WordPress Review: 4 Areas Where WordPress Sites Fall Short A Bottom-up Analytical Analysis
WordPress is the original website building tool. Started as a simple solution for bloggers, WordPress has grown to be a giant, powering some of the world's most complex websites. Countless developers build websites in WordPress, which offers hundreds of plug-ins that add features to your website.
While there is no dedicated support offered, there is a large community of developers available to answer questions. WordPress is ideal for developers because of its powerful abilities to build powerful websites, but can be a complicated and overwhelming solution for the average small business owner.
Similarly, Ocoos is a website builder tool that helps small business owners solve common sales and marketing problems by providing simple-to-use website solutions. Using Ocoos, you'll be able to create websites that integrate sales solutions and other core business offerings, and a basic website can be created in as little as 20 minutes. Once built, the site is optimized for use across devices and browsers. Ocoos's concierge service is helpful and will build the website for the customer.
Small business owners who choose to build a WordPress-built website may find themselves strapped with a time-consuming, complicated project and need to hire a developer for help -- which will be expensive.
Automated platforms like Ocoos, Wix, Weebly, and Squarespace offer an off-the-shelf, ready-made solution, whereas WordPress requires a lot of handiwork and money to complete a complicated website. Though a web developer can likely build more complex solutions using WordPress, the costs of startup and maintenance will be significant.
Take a look at a detailed analysis of WordPress and Ocoos:
To evaluate website building products that integrate sales solutions, like WordPress and Ocoos, you have to understand how a website is supposed to “work.”
A website should succeed at these four things:
Communicate basic business information: a company's services, location and contact information, and business hours, as well as relevant background information -- and be visible to search engines, such as Google.
Implement customer engagement: ecommerce tools for selling products and services, appointment schedulers, forms to capture customer information, analytics tools, and visible partner connections to build trust.
Front-end of business operations: The site should offer a central place for obtaining client contact information and sales information as well as a front-end database to drive future marketing.
Services, support and cost: the site should integrate additional business services, as well as necessary support at a fair price.
WordPress: WordPress's basic templates are fairly good and often mobile responsive, though many templates have a similar look and feel.
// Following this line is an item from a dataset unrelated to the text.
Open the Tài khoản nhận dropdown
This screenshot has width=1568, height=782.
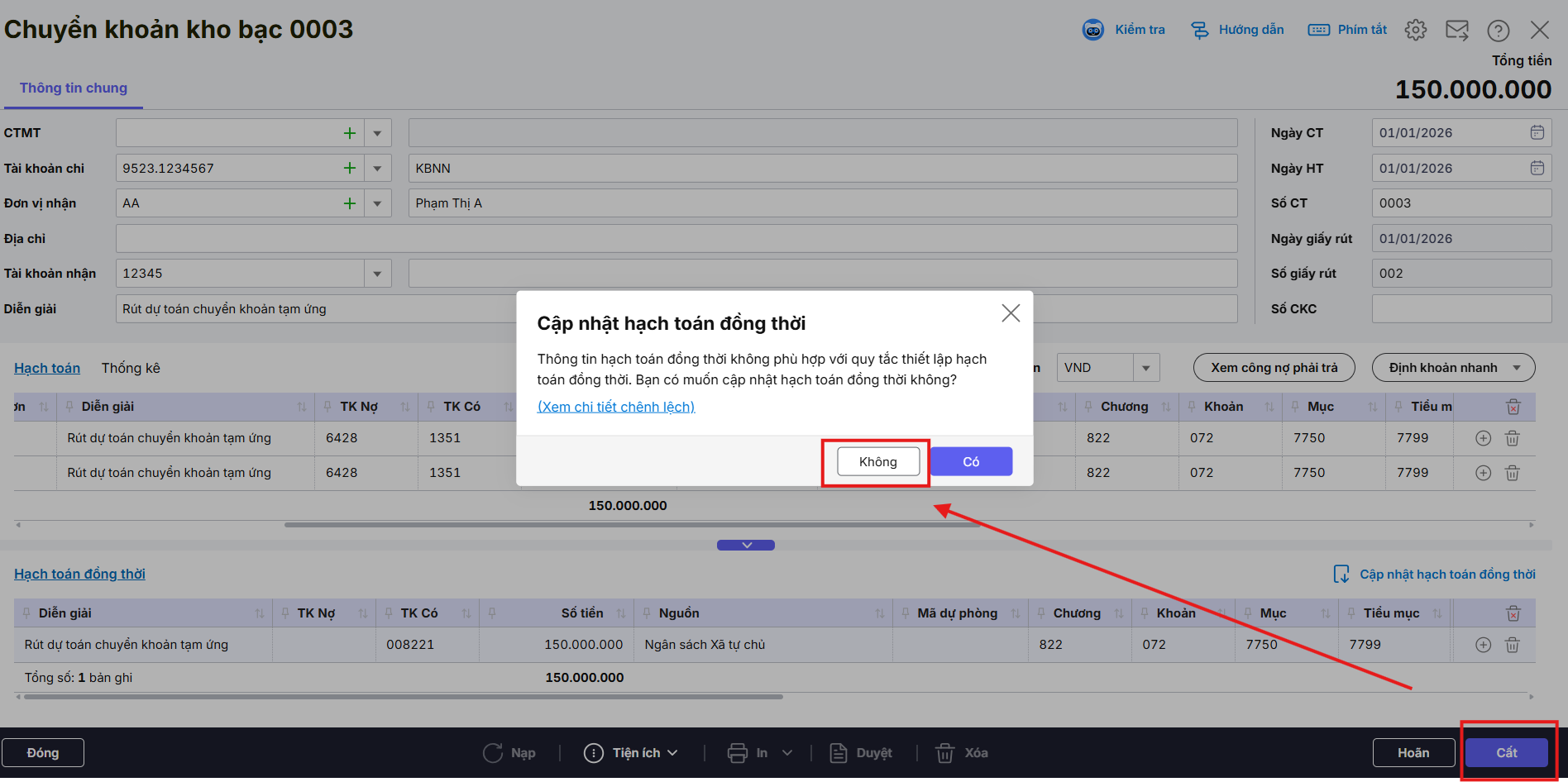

Still, it's possible to personalize your website to a great degree, which can create problems -- like a site not optimized for mobile devices -- for business owners with minimal background in website design or coding. Upgrading your template or site is left in your hands.
WordPress provides support for tools like newsletters, calendars, and maps through third-party applications, or apps, which have to be maintained and updated by you.
Ocoos: Using Ocoos, business owners can build a website using a core design that is optimized for search engines, and which takes user behaviors into consideration. Tools which drive website traffic like maps, calendars, and newsletters are supported.
You'll also have the ability to publish both public web pages as well as pages that are private, and visible via passport control so you can selectively publish content to certain customers. Ocoos even has a B2B recommendation engine that gives small business owners the chance to work together, crowdsourcing marketing efforts and building trust.
WordPress: When it comes to ecommerce, the customer must obtain external merchant account services, and the ability to offer discounts, manage and schedule appointments, and message are only available through third-party vendor apps. Complex transactions and complicated documents features are not available.
Ocoos: Ocoos offers a built-in merchant account capability and Square and PayPal access, as well as ecommerce support. It's easy to integrate complex transactions, like allowing customers to pay initial deposits, request a quote, and pay when a job is complete.
A discount manager creates discount codes, and an online appointment scheduler books everything from appointments to classes, and can be synced to personal calendars, limited to a certain number of people, and published to online calendars.
A customer relationship management system (CRM) integrates and tracks customer interactions outside of email. Business owners who require PDF documentation capability, receipt creation, and the ability to publish complex information will find it with Ocoos.
WordPress: All aspects of business operations, like website hosting, client management, sales tracking, and flexible security are available through third-party apps.
Ocoos: With Ocoos, you'll have direct website hosting, CRM, and sales tracking support. Ocoos also offers flexible security which allows business owners to give marketing and analysis capability to team members without giving up sensitive financial data.
Support and Cost
Wordpress: Only blog support is available through WordPress. While WordPress's basic web building service and templates are free, if you need to hire a developer to integrate more complex solutions into your website, it could be quite expensive.
Ocoos: Telephone and online support are available to Ocoos customers. Ocoos offers its services at $25 per month. Additionally, Ocoos offers a helpful concierge service which will build your website for you, with the customizations you require. This service comes at an additional cost, based on the level of customization, and generally involves a higher maintenance fee.